さて,少し日本語訳BUSHIDOを読み進めていくと小児循環器医療に携わる我々にとっても強く心に響くことが記されていることに気がつく.例えば,本書で最も重要とされている「義(rectitude)」の概念である.義は人の路で,卑怯な行動や不正な行為を厳しく非難し,学があっても義がなければ世の中に立つことができないとしている.次に「勇気(courage)」を挙げ,正しいことを認識してもそれを行わないなら勇気がないということを記している.臨床の現場でも知識ばかりが先行して行動を伴わないと後に大きな後悔を生むことを我々は何度も経験しており,知行合一の精神は必要不可欠なものと感じている.「仁(benevolence)」はチームリーダーが備えるべき惻隠の心(寛容,同情,慈悲など)のことで,義が過ぎると硬直的になり,仁が過ぎると弱さにおぼれるとしている.さらに,「礼(politeness)」,「信(veracity)と誠(sincerity)」,「名誉(honour)」,「忠義(loyalty)」へ続いていく.この一連の徳の上に「私益にとらわれない」という精神性が含まれていることに脱帽する.対価を求めず自己犠牲の精神を重んじるわけである.今どき,そんな窮屈な人生を好む人なんていないだろうけども,刀を差すことを許されていた時代に必要とされた倫理なのだということは理解できるし,現代版に解釈することでBUSHIDOはいかようにも我々の心に浸透する.

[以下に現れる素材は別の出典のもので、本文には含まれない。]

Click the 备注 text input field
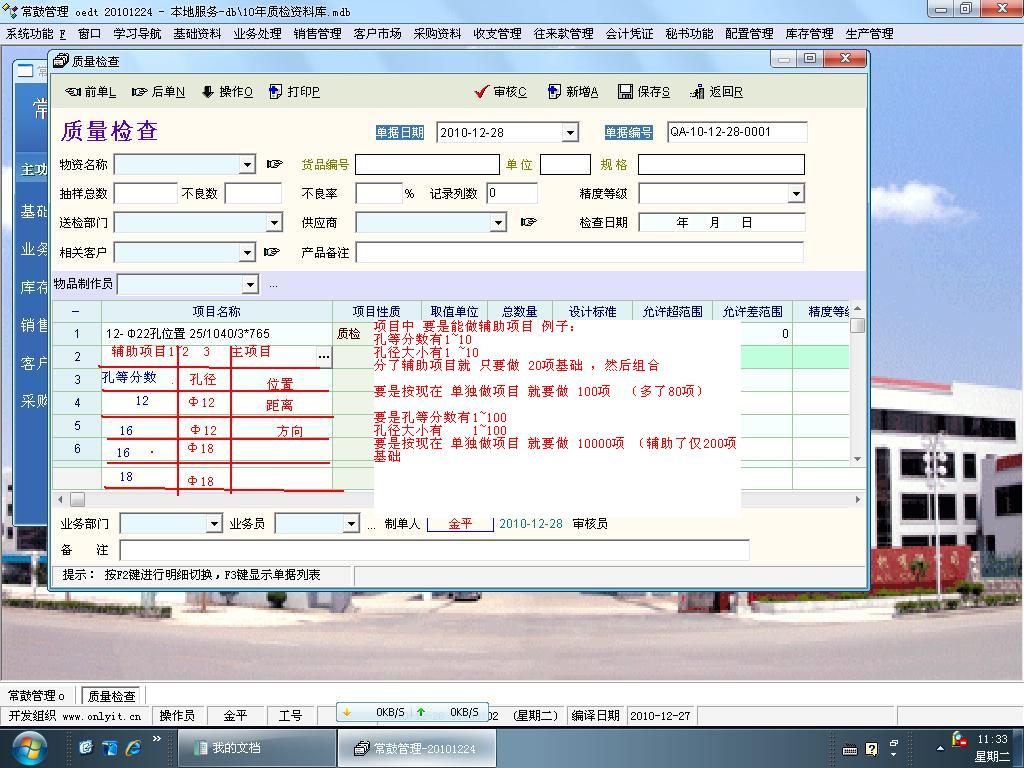The height and width of the screenshot is (768, 1024). point(434,550)
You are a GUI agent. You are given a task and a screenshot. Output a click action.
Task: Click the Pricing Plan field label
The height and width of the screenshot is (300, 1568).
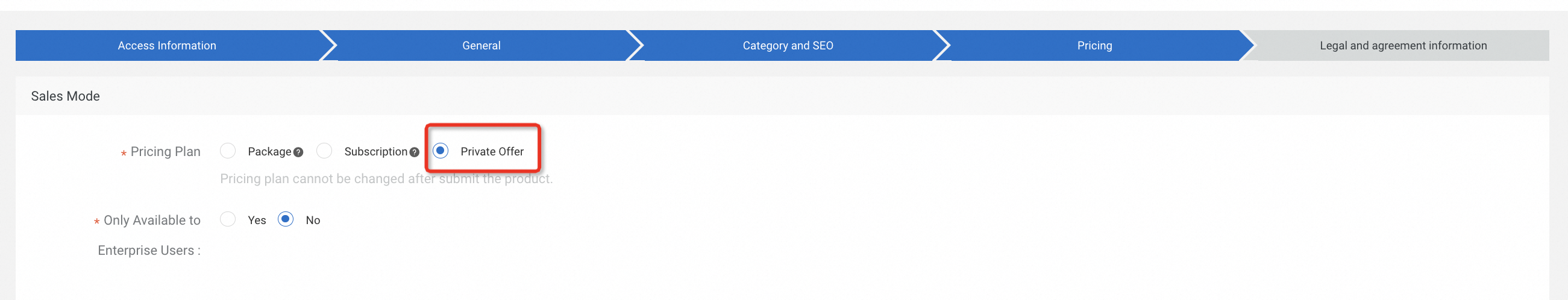[x=165, y=152]
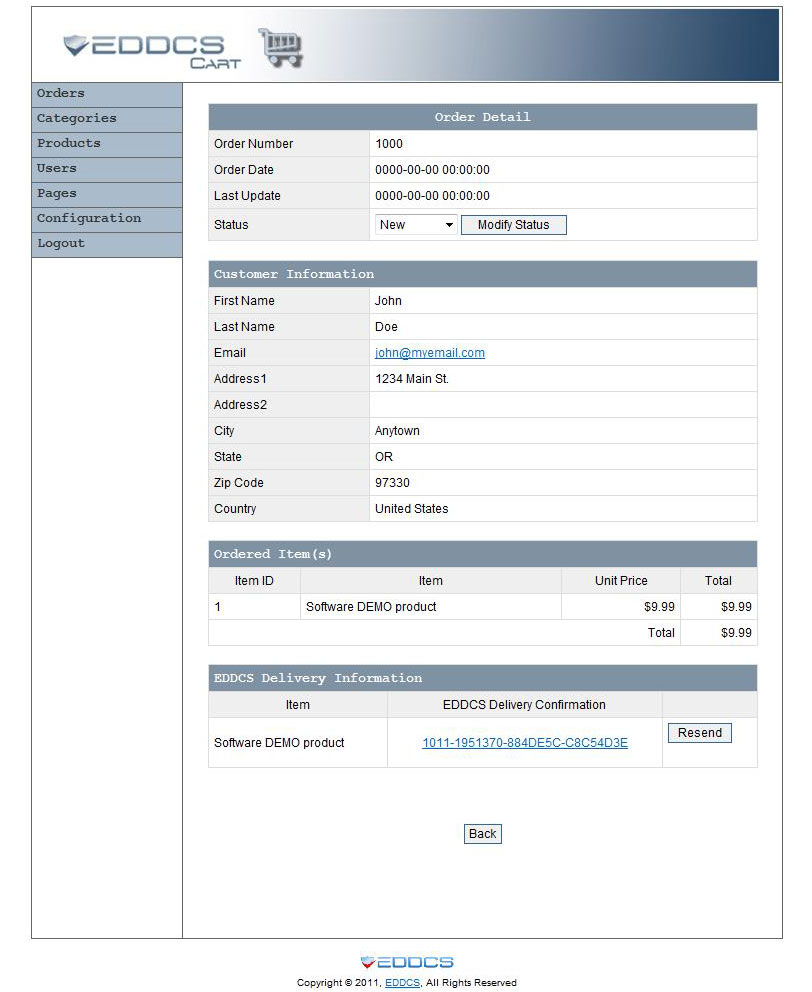Screen dimensions: 812x992
Task: Click Resend for Software DEMO product
Action: 699,733
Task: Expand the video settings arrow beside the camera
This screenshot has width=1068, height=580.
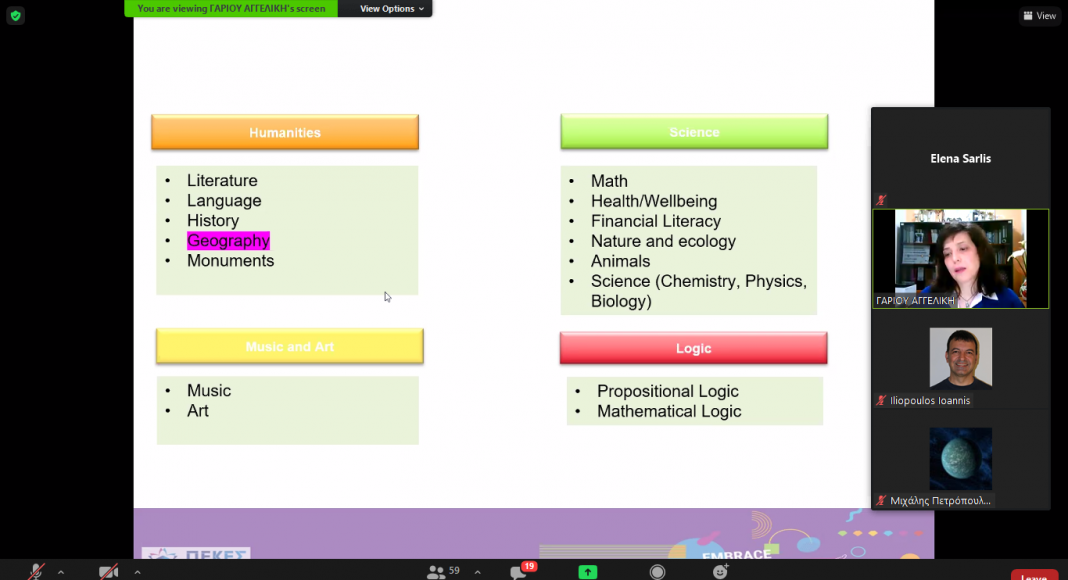Action: pyautogui.click(x=137, y=572)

小児循環器医療というのは特殊な知識,技量を要すもので,誰でも簡単にできるものではなく,志にはある程度の覚悟も必要である.小児科医も心臓血管外科医も多職種の方もこの領域のエキスパートになればこそ高い道徳観noblesse obligeを持つべきであり,決してその権威を振りかざしてはならない.

新渡戸は,武士道そのものはやがてわが国で薄れ廃れていくだろうと本に記しているが,完全に無くなることはなく,その美徳は時代とともに変容して生き続けるとしている.

ところで,春楡の寿命は500年以上ともいわれているそうだから,我々の想像を超えたはるか彼方の未来にもあの雄大な樹姿をBUSHIDOの香気とともに残していってくれるのであろう.